The rise of the Palindrones?

Fred D. writes:

The excellent column you cited last week about Palin’s pre-presidential campaign strategy made me realize that we are now witnessing the growth of yet another splinter group among conservatives—the Palindrones. These are elected officials who are personally beholden to the Palin networking machine and her adherents, whose affection for Palin is purely sentimental. They represent the rise of a gynocracy on the conservative right. I have a question. Has Palin ever endorsed a man when a woman was running against him?

I sincerely hope that the 2012 election is not decided on sentiment as the 2008 election was. We’re confronted by massive problems and Conservatives have at least two leaders out there who may have genuine, substantial records of accomplishment to run on:

Christopher Christie is in a pitched battle with every special interest in a complex and sophisticated northeastern state. He is fighting on all fronts all the time and appears to be winning. His battle is a microcosm of the fiscal battle that must be waged nationally.

Janice Brewer in Arizona has signed some of the most courageous legislation in the last forty years. The festering ulcer on our southern border, which the Democrats use to maintain themselves in power, threatens the stability of the U.S. Brewer has gamely defended the legislation, and although crime is the presenting cause, the underlying reason is a difference in cultures.

Christie fights special interests to cure fiscal insanity, Brewer fights to preserve our culture.

What did Palin do by comparison? Or Romney? Or Huckabee? Or Gingrich?

Sadly, the Republicans’ national elected leaders (Boehner and McConnell) are to leadership what Barney Fife was to law enforcement. So the Palindrones have an opening.
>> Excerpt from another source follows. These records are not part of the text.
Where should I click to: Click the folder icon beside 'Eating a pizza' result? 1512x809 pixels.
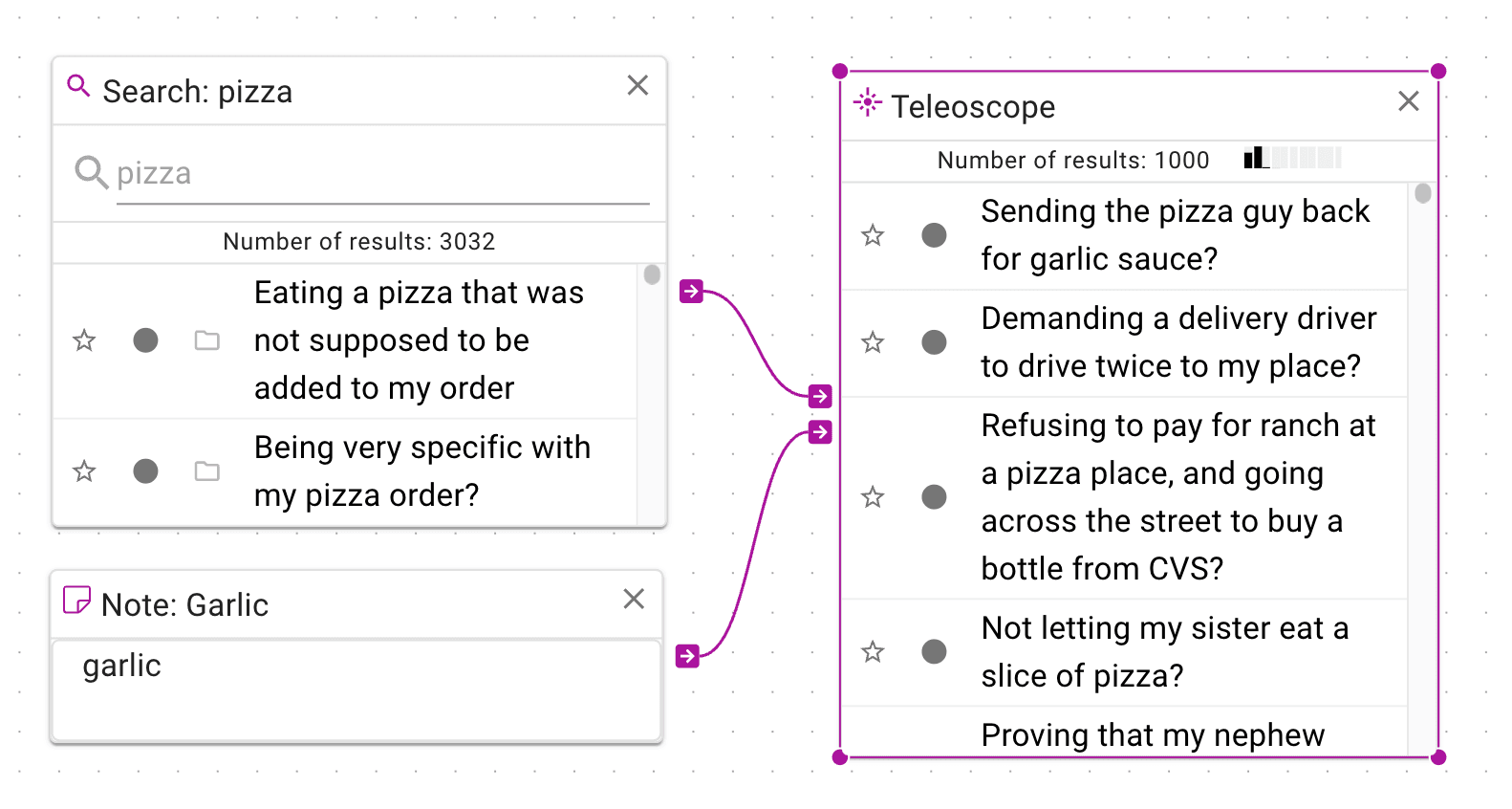click(207, 340)
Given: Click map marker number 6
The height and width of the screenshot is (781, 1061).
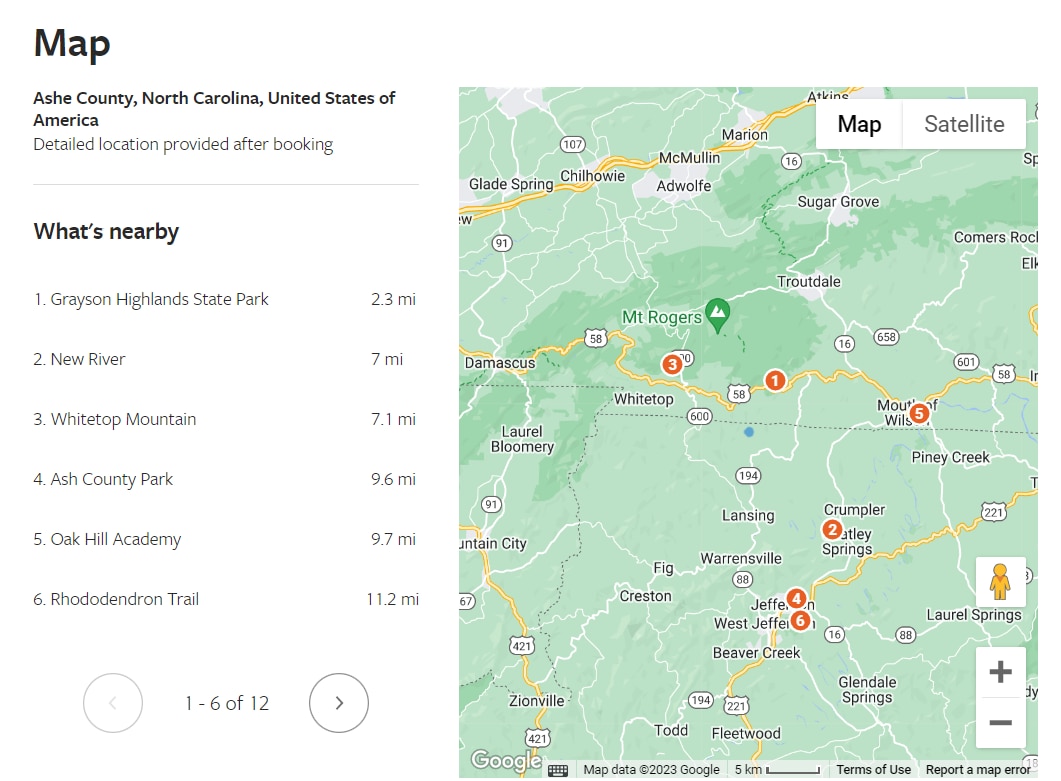Looking at the screenshot, I should pyautogui.click(x=799, y=621).
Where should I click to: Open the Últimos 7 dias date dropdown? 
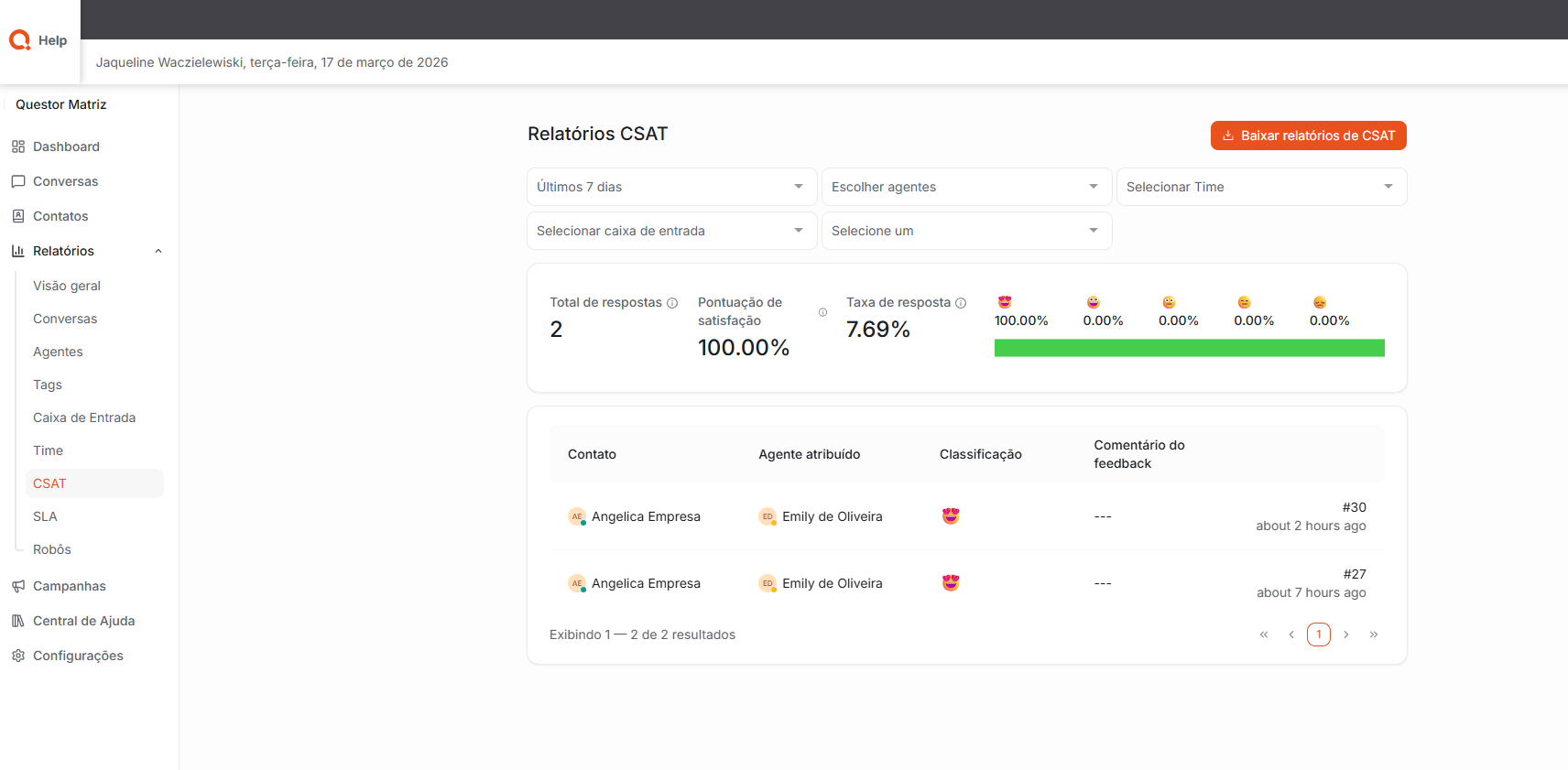click(671, 187)

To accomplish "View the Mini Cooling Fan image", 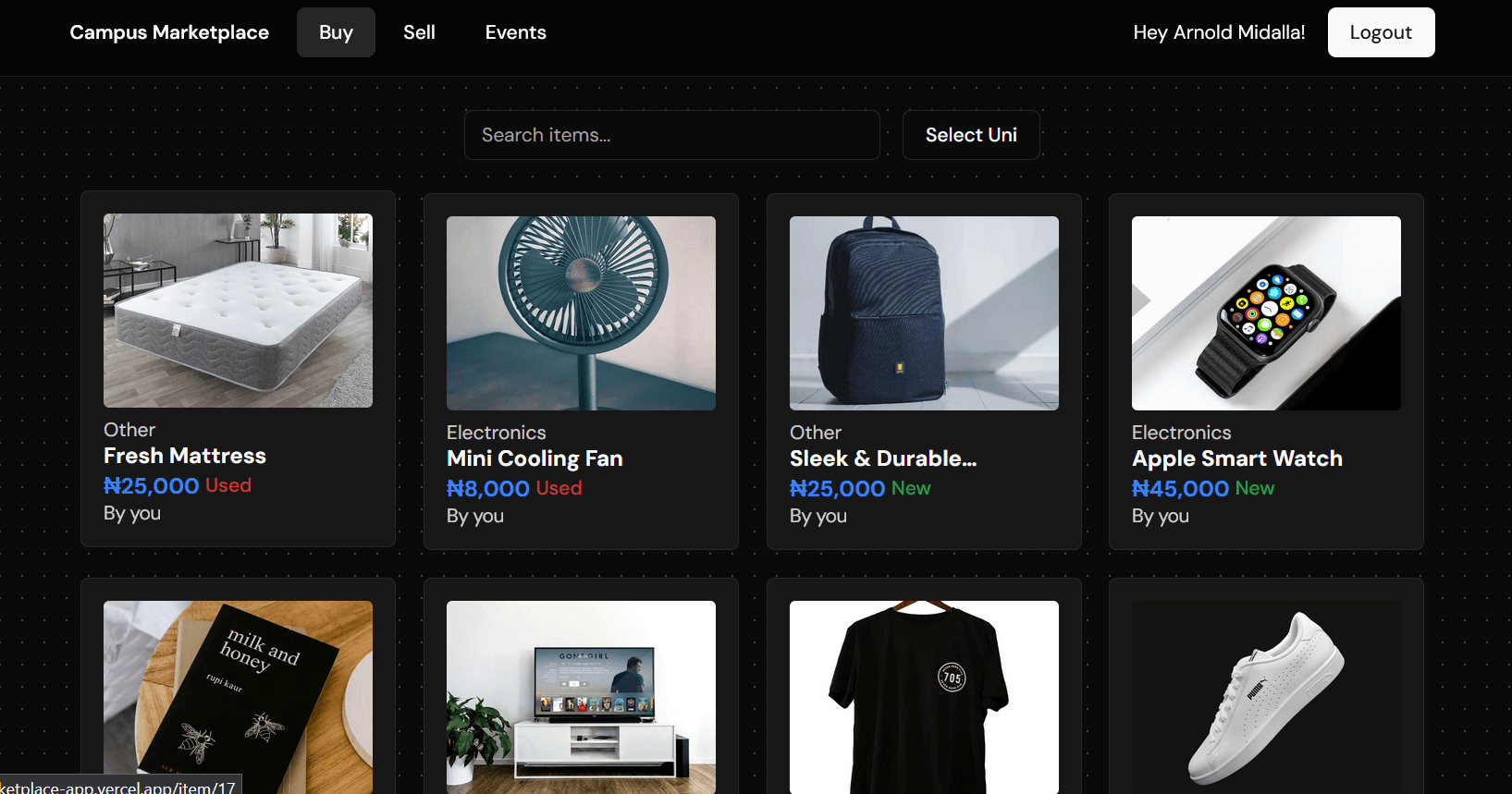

Thanks you for your site. It is the best news analysis site on the web.

Ben W. writes:

I nominate the following for line of the year:

“Sadly, the Republicans’ national elected leaders are to leadership what Barney Fife was to law enforcement.”


Alexis Zarkov writes:

The Palindrone syndrome is but one example of our dysfunctional Republican party as I am learning here in California. There is only one really competitive race for House in California—the 11th Congressional District. Otherwise gerrymandering has all but wired in the existing seats. Yet the RNC chooses not to provide much (perhaps any) financial support to their candidate. Here they have a good opportunity to pick up an additional House seat in the bluest of blue states. I’m beginning to fear that the left will get a permanent lock on power through the Democrats because their opposition refuses to do what it must: wage political war with a carefully planned, long-term strategy. All they seem to care about is lowering taxes, as though that alone were enough.